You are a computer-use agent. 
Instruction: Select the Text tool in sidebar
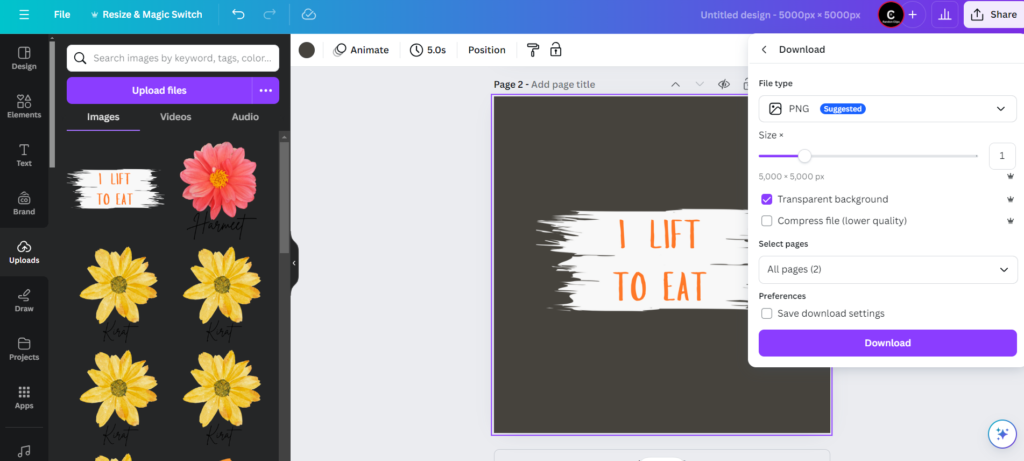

...

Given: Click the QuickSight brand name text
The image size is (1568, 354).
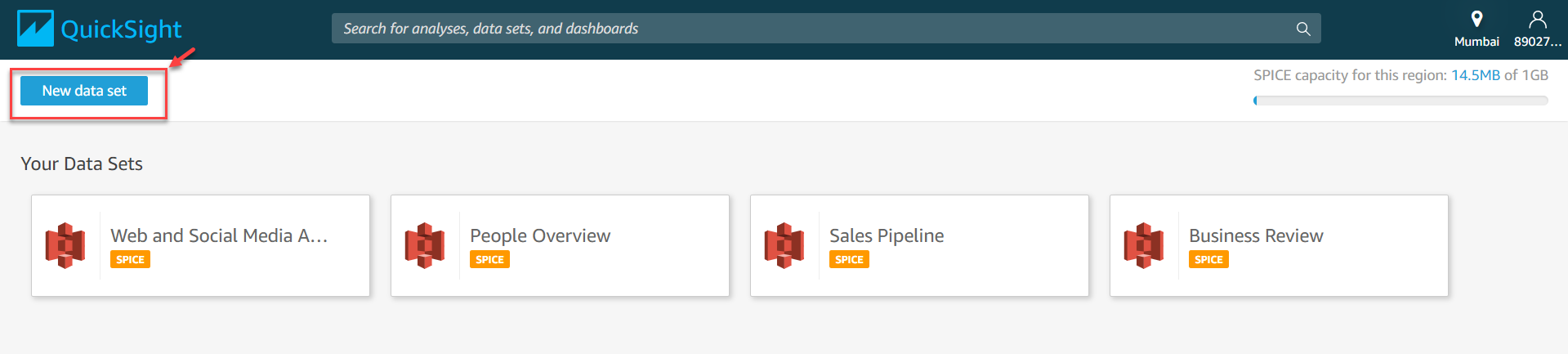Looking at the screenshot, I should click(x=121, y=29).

**DIRECTIVE**:
Convert the data beginning with the line containing "You are a computer-use agent." and continuing through the line containing "Instruction: Select the Text tool in sidebar" into a JSON list of strings, with one string per line and any blank lines omitted.

**SOLUTION TO THE PROBLEM**:
[
  "You are a computer-use agent. ",
  "Instruction: Select the Text tool in sidebar"
]